長い間泣き続けた。声が枯れるまでずっとずっと。

数時間経ち落ち着いたのか目を腫らしながら、いつもの調子に戻って強がりながらアスカは言った。

 

「約束しなさい。向こうの世界で私を幸せにすること」

「うん」

「私のこと忘れないこと」

「うん」

「私のことをずっと好きでいること」

「うん」

 

満足そうにアスカは笑う。

そして、ゆっくりと起き上がり空を見上げた。

 

「じゃあもう行きなさい。そもそもなんで私ばっかりこんなに泣かなきゃいけないのよ」

「ありがとうアスカ。ずっと好きだよ」

「まあ、私も」

「1つだけお願いしてもいいかな」

「なによ」

「この世界の僕はアスカに想いを伝えられないだけで君のこと好きなんだ。だからさよかったらアスカから言ってあげてほしいんだ。好きだって。両思いだって」

「あんたバカァ?そんなの絶対に嫌よ。自分で言いなさいよ」

「頼んだよアスカ」

「ふん」

「じゃあまたね」

「ほんと、あんたって最後までバカね。……大好き」

「うん。僕も大好きだよアスカ」

 

サードインパクト発動、その後世界を修復した。

 

 

⭐︎

 

 

「碇君は本当にこれでよかったの?」

「後悔はないのかいシンジ君」

「あの世界に残ってもよかったんだよわんこ君」

 

3人にそれぞれ問われる。

この3人にも迷惑をかけてしまった。だからそのせめてもの恩返しに、僕は精一杯の笑顔で、

 

「いいんだよこれで。

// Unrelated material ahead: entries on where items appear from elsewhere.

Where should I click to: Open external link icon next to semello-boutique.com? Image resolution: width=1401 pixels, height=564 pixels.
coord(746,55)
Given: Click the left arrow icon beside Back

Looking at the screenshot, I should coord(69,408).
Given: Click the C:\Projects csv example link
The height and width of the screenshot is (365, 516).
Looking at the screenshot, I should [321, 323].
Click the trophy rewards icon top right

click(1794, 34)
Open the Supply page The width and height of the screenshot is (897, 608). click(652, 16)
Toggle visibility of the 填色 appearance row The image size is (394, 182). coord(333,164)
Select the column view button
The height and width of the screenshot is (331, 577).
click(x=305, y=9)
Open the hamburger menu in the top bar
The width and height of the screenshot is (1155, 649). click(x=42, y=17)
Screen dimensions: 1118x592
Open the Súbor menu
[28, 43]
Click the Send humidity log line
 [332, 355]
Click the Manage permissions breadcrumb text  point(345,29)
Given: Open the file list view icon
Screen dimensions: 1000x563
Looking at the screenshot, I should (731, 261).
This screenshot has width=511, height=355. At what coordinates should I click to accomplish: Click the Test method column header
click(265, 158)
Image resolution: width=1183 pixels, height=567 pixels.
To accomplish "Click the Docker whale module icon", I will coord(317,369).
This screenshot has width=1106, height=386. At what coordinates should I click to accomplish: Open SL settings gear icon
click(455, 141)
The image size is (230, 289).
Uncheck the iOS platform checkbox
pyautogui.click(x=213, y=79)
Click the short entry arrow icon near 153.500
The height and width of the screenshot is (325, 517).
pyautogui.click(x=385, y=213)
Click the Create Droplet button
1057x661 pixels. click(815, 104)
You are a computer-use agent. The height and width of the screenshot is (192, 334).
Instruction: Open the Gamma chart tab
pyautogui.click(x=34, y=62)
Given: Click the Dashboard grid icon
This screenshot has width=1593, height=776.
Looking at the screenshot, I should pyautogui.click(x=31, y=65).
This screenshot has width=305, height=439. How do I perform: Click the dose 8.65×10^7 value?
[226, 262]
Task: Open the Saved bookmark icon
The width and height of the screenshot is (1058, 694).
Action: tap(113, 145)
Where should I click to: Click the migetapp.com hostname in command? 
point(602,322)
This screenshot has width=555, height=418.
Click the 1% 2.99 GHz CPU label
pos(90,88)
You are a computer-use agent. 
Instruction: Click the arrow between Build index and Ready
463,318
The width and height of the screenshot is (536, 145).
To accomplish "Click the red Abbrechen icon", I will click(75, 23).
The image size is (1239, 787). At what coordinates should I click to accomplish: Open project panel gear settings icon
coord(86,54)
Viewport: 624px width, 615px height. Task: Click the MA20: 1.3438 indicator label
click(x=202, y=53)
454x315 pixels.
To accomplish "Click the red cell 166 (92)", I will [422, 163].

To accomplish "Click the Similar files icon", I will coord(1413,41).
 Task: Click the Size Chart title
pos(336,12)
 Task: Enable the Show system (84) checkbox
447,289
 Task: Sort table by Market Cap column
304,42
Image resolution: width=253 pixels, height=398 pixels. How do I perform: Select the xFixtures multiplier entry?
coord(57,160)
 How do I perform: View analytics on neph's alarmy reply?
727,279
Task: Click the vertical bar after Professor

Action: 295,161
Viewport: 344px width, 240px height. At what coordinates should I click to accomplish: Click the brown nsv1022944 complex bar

ありがとう」

 

それを見て3人もそれぞれ笑ってくれる。

 

「そう」

「ならよかったよ」

「私たちも楽しかったしね」

 

そして、3人は歩き出す。

 

「先、行ってるから」

「待ってるよシンジ君」

「あっちの世界でね。バイバイ」

 

手を振り返すと3人は消えてしまった。

僕はもう少しだけ、この世界の様子が見たい。

別に未練があるとかじゃない。ただ最後に見ておきたい。

父さんとミサトさんと加持さんと、そしてこの世界のアスカと僕を。